The first comparison to look at is the Athlon 64 3000+ vs the Pentium M 755, since both CPUs run at the same clock speed. Despite the Pentium M's improvements to enhance IPC, the Athlon 64 is still able to outperform it at a core level (without the aid of its memory controller) by almost 13%. But here's where the next Athlon 64 score comes into play - while the Pentium M will hit 2.26GHz by the end of this year, the Athlon 64 will be at or above 3.0GHz. So, the headroom of the Athlon 64's architecture gives it a huge performance advantage here in flops as you can see by the Athlon 64 FX-55 results (remember that the larger L2 cache of the FX-55 has no effect on the flops results as the program runs entirely out of L1).

Next, we have one of the slower Pentium 4s vs. the Pentium M 755. Why not compare to a 3.6GHz or the new 3.8GHz Pentium 4? Well, look at how much the Pentium 4 3.2GHz outperforms the Pentium M 755 - 72% using Intel's 8.1 C++ compiler.
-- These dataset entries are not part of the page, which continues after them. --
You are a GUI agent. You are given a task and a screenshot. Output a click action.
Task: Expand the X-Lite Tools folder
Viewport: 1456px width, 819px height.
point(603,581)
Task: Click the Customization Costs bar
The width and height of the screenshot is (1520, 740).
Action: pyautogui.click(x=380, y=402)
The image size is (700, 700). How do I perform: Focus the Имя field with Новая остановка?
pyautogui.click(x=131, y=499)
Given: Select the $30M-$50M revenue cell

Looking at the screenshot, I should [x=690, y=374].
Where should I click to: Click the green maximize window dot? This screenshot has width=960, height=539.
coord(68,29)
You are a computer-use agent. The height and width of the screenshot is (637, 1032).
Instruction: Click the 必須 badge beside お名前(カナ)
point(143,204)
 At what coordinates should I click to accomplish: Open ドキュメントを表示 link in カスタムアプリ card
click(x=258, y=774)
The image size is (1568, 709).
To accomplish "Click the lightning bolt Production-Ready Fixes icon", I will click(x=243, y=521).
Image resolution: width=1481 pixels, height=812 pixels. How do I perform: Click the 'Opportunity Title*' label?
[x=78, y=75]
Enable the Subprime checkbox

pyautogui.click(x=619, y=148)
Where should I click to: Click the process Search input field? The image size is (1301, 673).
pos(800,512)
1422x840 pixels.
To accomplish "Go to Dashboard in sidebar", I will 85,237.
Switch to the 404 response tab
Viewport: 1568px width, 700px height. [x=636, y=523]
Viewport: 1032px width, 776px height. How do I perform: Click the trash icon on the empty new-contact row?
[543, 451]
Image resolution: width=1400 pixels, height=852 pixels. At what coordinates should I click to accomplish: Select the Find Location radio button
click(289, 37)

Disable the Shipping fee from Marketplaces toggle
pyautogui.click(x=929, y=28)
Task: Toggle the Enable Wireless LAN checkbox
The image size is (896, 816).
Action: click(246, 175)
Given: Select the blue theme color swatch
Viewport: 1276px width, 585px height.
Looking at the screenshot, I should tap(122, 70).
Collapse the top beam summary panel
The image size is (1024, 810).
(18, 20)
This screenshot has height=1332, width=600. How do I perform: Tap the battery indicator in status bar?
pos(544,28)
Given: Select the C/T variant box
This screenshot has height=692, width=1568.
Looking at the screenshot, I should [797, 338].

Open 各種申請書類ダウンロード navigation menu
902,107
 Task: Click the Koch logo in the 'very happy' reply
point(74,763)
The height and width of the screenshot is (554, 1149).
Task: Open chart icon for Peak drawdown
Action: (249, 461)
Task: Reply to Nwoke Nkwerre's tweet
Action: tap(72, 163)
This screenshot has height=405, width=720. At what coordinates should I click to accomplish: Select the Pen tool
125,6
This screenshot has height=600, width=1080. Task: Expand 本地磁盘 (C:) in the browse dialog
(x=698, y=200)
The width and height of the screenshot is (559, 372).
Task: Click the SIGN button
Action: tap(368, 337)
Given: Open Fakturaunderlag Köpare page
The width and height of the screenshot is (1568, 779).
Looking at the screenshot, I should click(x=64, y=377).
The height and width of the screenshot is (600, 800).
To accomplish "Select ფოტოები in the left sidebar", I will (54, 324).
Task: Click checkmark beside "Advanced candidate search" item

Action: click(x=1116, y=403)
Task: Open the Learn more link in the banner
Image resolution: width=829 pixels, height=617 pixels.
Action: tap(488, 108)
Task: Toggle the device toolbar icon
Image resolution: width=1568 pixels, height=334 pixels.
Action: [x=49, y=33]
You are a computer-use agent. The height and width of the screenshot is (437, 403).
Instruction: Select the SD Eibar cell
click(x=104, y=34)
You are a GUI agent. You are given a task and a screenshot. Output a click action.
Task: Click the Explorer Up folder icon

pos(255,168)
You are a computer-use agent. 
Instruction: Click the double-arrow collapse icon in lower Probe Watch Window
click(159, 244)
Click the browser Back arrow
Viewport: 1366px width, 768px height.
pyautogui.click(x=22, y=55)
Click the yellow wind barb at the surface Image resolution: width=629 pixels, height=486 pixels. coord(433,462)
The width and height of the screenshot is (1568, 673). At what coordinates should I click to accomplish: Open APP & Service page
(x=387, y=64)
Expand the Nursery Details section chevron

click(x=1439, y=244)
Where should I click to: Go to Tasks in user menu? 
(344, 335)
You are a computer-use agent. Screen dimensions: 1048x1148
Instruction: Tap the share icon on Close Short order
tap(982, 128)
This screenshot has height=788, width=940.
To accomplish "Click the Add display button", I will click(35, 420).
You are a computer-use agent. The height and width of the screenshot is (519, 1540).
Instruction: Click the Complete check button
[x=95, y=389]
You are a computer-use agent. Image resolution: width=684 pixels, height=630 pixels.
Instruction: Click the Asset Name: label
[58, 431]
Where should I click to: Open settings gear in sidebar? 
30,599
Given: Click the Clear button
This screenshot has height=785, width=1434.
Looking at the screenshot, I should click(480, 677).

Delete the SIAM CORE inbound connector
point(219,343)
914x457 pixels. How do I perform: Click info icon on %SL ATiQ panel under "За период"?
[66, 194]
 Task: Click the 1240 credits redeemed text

When running optimized SSE2/3 code, the Pentium 4 is a much stronger FP performer than what the Pentium M ever could be, which is very important for the following reason: the future of desktop applications is in very floating-point intensive media transcoding tasks, and for those applications, the Pentium M just won't cut it. So, to those who feel that Intel will soon ditch Net Burst in favor of the Pentium M's architecture, the results speak for themselves. While elements of the Pentium M architecture will undoubtedly make an appearance in the Pentium 4's successor, its dated P6 execution core will not.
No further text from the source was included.